__Task to carry out__: Repeat, line for line, the entries below from the first line to the line containing "Task: Click the OS-Easy logo icon", counting both ends.

__Records for the exercise__:
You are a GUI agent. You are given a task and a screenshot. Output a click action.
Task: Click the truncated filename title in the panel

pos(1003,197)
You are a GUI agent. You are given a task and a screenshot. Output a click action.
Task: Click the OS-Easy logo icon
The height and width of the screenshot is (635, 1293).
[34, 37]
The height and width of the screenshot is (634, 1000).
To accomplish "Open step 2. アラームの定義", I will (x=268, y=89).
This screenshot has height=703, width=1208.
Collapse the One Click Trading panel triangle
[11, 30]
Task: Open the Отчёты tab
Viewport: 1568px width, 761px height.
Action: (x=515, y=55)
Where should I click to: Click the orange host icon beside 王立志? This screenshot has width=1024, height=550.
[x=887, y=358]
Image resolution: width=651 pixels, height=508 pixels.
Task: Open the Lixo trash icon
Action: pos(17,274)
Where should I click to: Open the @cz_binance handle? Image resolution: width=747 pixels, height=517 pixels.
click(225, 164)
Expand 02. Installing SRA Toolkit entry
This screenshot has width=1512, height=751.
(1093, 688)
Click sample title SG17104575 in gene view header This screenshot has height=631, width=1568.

__Task answer__:
You are a GUI agent. You are given a task and a screenshot. Output a click action.
Task: Click the truncated filename title in the panel

pos(1003,197)
You are a GUI agent. You are given a task and a screenshot. Output a click action.
Task: Click the OS-Easy logo icon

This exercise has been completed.